▶ Page text:
Local Pastor—In the United Methodist Church, the term “local pastor” is used for pastors who have taken the path to be licensed, rather than ordained. Their educational journey differs from that of an ordained minister. They also must be approved annually by the district committee on ordained ministry to maintain their license. With their license they are available to be appointed by the bishop to perform all the duties of a pastor, including the sacraments of baptism and Holy Communion as well as the service of marriage (where state laws allow), burial, confirmation, and membership reception, while appointed to a particular church/charge. Local pastors may be approved to serve either full-time or part-time.

Certification—The United Methodist Church offers professional certification for people who want to serve with excellence in areas of specialized ministry. This is a process that involves the meeting of personal, professional, and church standards including academic studies in their area of specialization as required by the church for their chosen area of work. The United Methodist Church has been certifying persons in Christian education, music, evangelism, youth ministry, older adult ministry, camping and retreat ministry, spiritual formation, church communications, and church business administration for many years.

▶ Dataset content:
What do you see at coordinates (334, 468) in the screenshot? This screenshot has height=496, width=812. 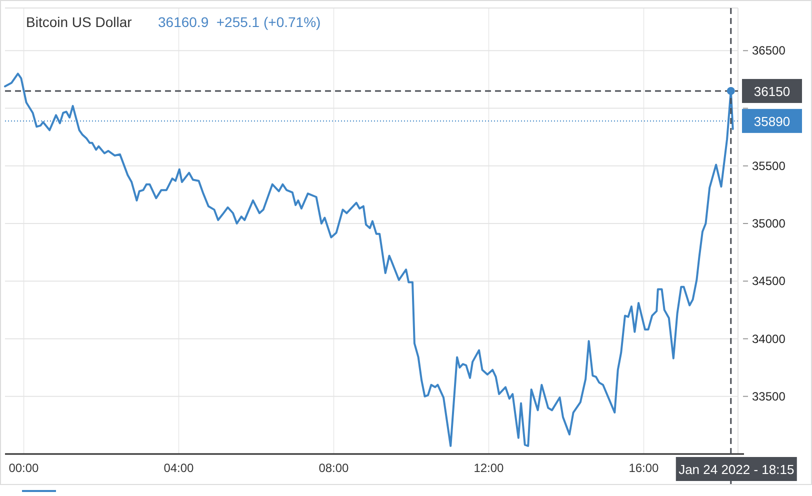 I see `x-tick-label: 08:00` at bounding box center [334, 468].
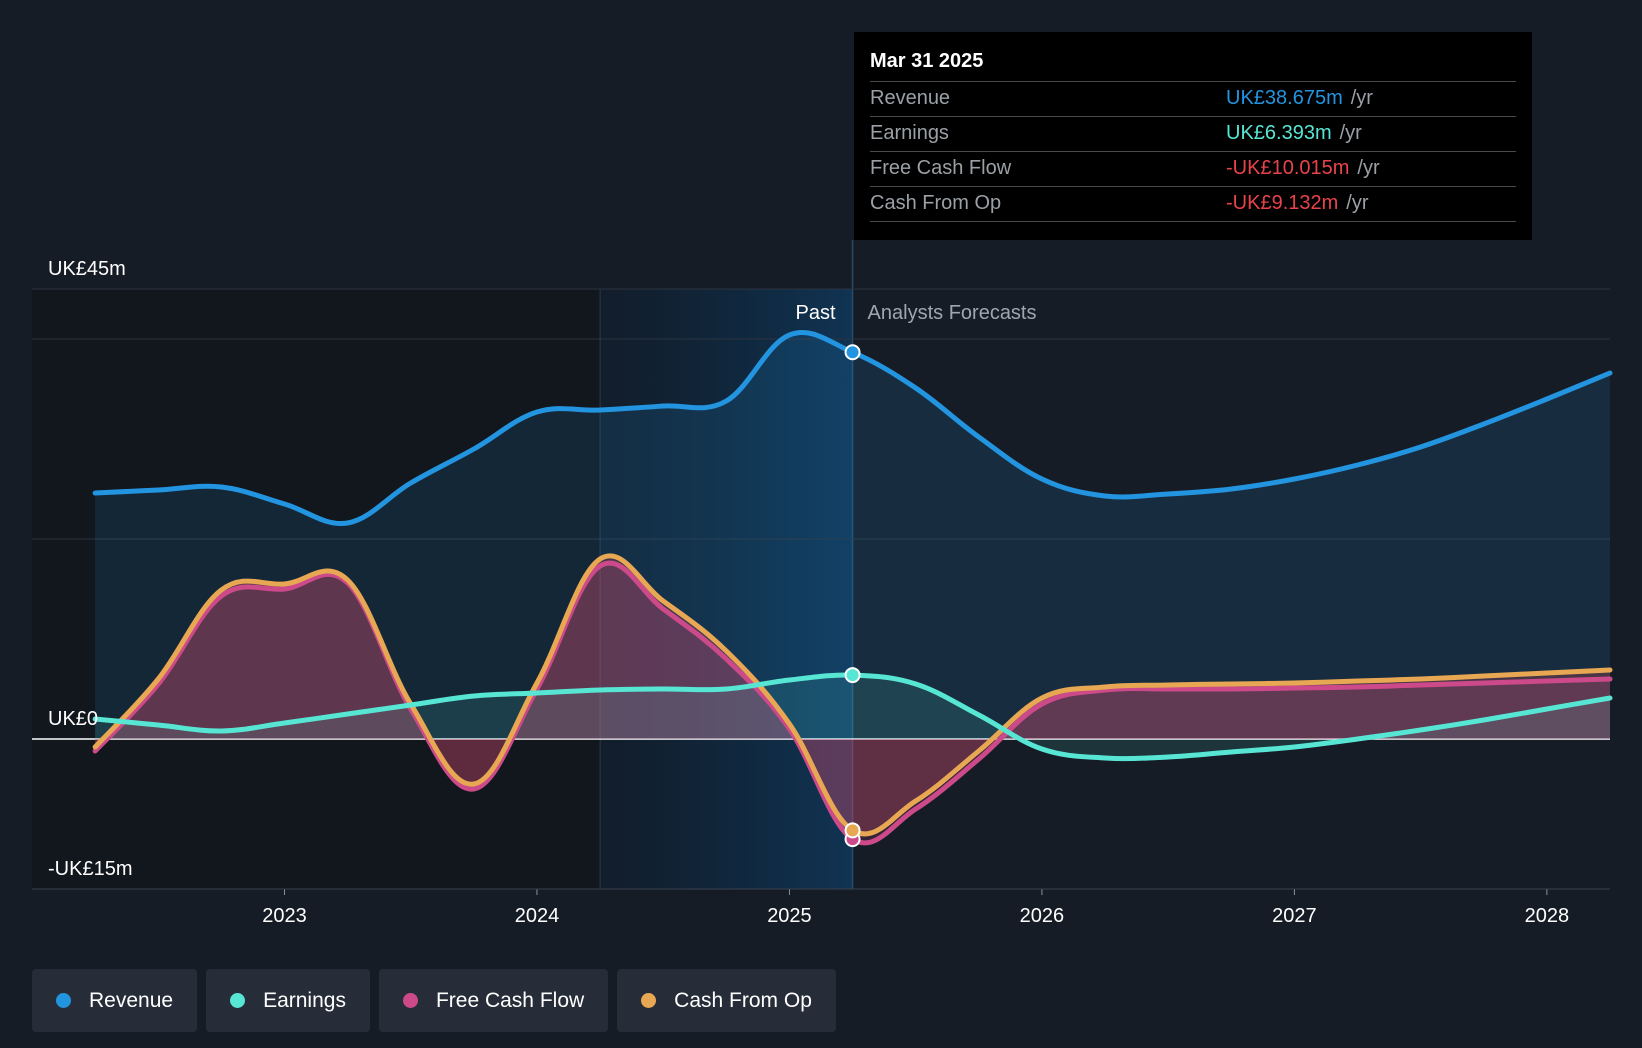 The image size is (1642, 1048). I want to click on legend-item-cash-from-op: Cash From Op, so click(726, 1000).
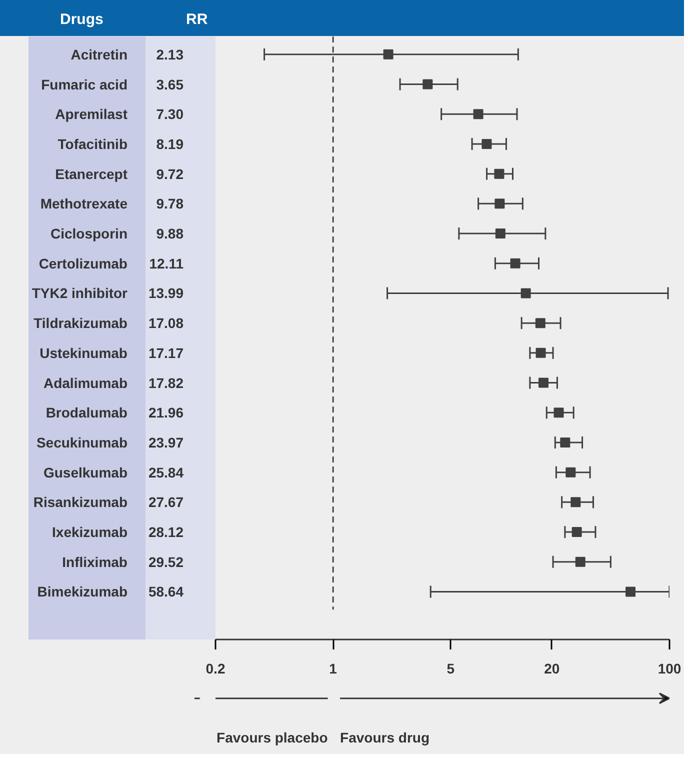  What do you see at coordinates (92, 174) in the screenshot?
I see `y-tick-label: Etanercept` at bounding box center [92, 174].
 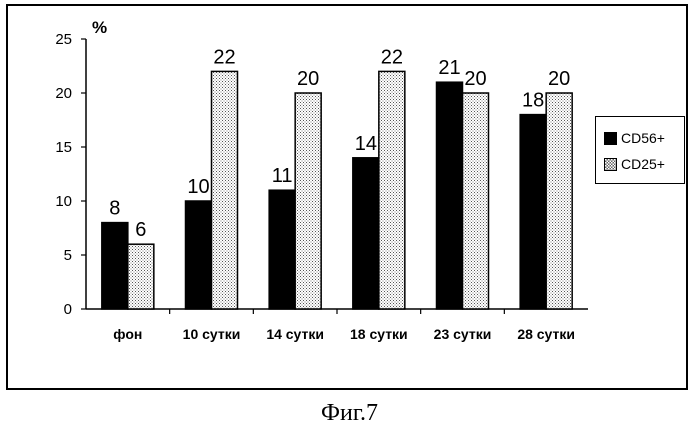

▶ Tasks for this exercise:
a - In the text on United Methodist ministry roles, turn the paragraph beginning "Local Pastor—In the United Methodist Church" into a brief bulleted list that keeps its main facts.
b - Translate this sentence from the text on United Methodist ministry roles into Spanish: "Local pastors may be approved to serve either full-time or part-time."
c - Continue the text on United Methodist ministry roles from where it stops.

▶ Solved problems:
a -
- In the United Methodist Church, "local pastor" refers to pastors who are licensed rather than ordained.
- Their educational path differs from that of ordained ministers.
- The district committee on ordained ministry must approve them every year for them to keep their license.
- With the license, the bishop can appoint them to a particular church or charge, where they perform all pastoral duties: baptism, Holy Communion, marriage (where state law allows), burial, confirmation, and membership reception.
- They may be approved for full-time or part-time service.

b - Los pastores locales pueden ser aprobados para servir a tiempo completo o a tiempo parcial.

c -
Missionaries—Another important division of labor in The United Methodist Church is the work of missionaries. All missionaries are commissioned for a special ministry whether they are a layperson or ordained. Therefore, this is not an office or order, but calls on all offices of the church–lay, ordained deacon, and ordained elder. Some missionaries are sent out around the world; others serve in their home countries. Missionaries are ministers sent out on a mission, and it is an exciting life.